Instructions to follow: The answer must be an exact copy of the records, with every picture removed.
══ Supplied material
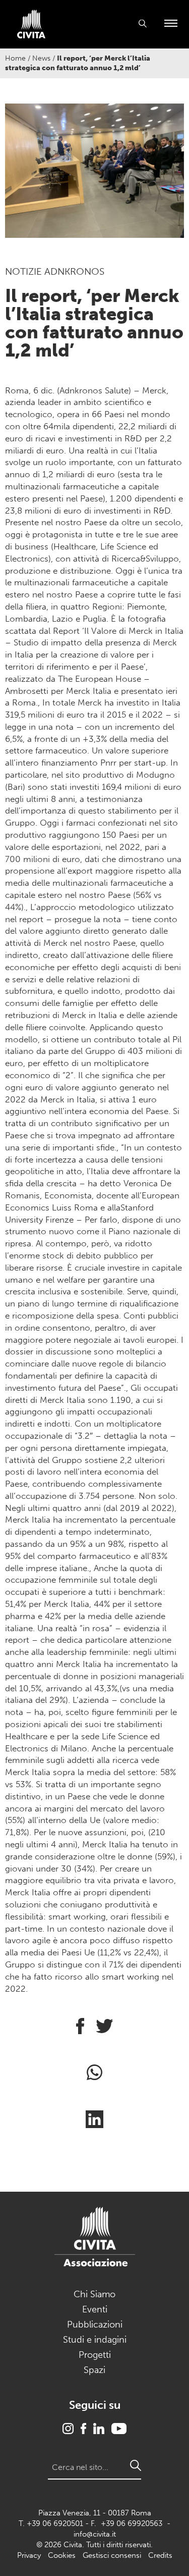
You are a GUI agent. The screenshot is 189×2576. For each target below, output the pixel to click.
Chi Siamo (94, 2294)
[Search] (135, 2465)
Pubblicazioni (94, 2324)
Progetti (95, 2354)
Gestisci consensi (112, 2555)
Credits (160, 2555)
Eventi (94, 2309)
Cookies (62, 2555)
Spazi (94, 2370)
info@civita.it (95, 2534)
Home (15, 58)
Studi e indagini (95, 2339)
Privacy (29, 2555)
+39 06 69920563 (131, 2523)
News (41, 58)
════
Solution to the problem:
You are a GUI agent. The screenshot is 189×2576. For each target below, output the pixel to click.
Chi Siamo (94, 2294)
[Search] (135, 2465)
Pubblicazioni (94, 2324)
Progetti (95, 2354)
Gestisci consensi (112, 2555)
Credits (160, 2555)
Eventi (94, 2309)
Cookies (62, 2555)
Spazi (94, 2370)
info@civita.it (95, 2534)
Home (15, 58)
Studi e indagini (95, 2339)
Privacy (29, 2555)
+39 06 69920563 (131, 2523)
News (41, 58)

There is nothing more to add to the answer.